▶ **Supplied records**:
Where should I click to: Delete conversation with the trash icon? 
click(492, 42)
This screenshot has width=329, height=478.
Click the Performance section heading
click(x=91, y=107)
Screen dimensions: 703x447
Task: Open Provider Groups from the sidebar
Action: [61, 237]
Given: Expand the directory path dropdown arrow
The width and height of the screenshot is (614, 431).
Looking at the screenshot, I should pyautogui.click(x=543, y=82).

* * *

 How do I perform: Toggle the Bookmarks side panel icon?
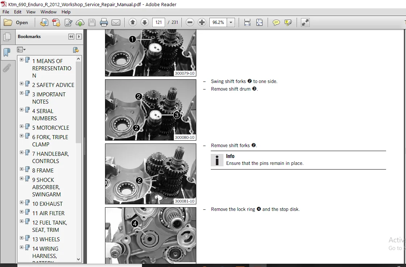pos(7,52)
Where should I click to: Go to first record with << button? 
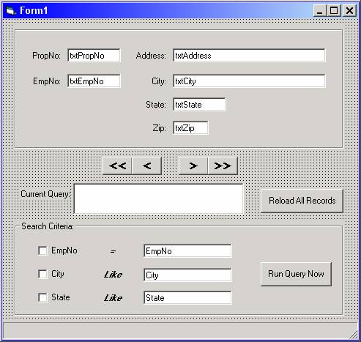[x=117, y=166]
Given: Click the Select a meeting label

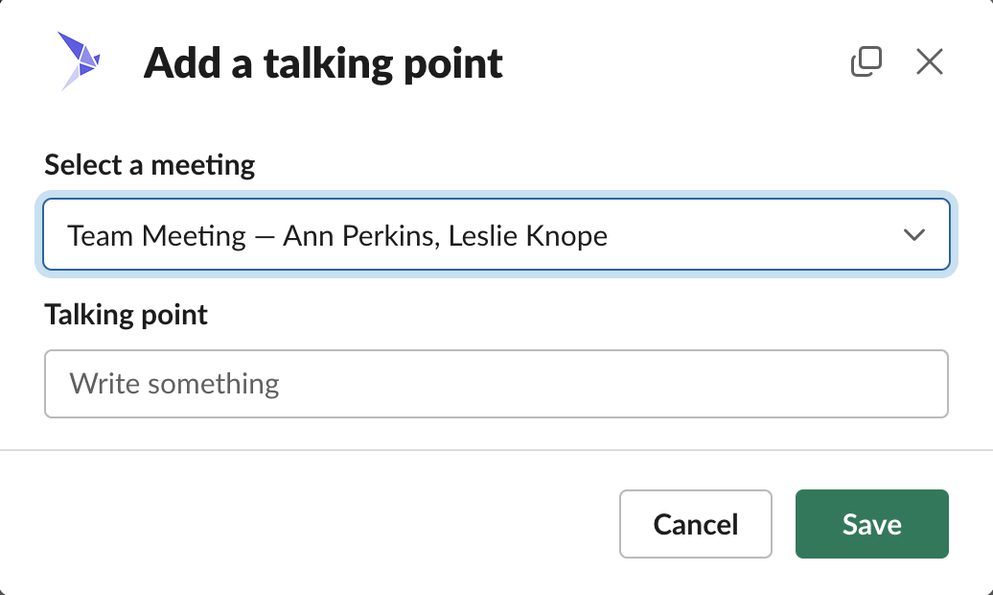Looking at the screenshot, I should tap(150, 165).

▶ **What is expected**:
Within the listing above, locate the line containing "Where should I click to: Delete" and the line containing "This screenshot has width=329, height=478.". Reproduce those two lines and all lines between them exactly, with nothing added.

▶ **Response**:
Where should I click to: Delete conversation with the trash icon? 
click(492, 42)
This screenshot has width=329, height=478.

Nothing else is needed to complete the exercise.